- _Task input_
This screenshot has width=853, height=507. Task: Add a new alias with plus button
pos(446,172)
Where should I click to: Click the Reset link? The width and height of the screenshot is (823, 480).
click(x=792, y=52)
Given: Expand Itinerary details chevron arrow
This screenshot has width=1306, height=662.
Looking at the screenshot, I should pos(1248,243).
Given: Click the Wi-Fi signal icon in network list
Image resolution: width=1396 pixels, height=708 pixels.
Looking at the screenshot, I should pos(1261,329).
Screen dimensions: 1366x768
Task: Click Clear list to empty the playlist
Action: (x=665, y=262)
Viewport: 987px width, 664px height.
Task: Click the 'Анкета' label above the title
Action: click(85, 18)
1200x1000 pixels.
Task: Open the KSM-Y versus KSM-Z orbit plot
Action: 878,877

- _Problem_
Starting at the first line of the records and stopping after the line that contains "click(x=792, y=52)", change "Reset" to "Refresh", and write out only those lines with nothing else altered.

- _Result of the exercise_
This screenshot has width=853, height=507. Task: Add a new alias with plus button
pos(446,172)
Where should I click to: Click the Refresh link? The width and height of the screenshot is (823, 480).
click(x=792, y=52)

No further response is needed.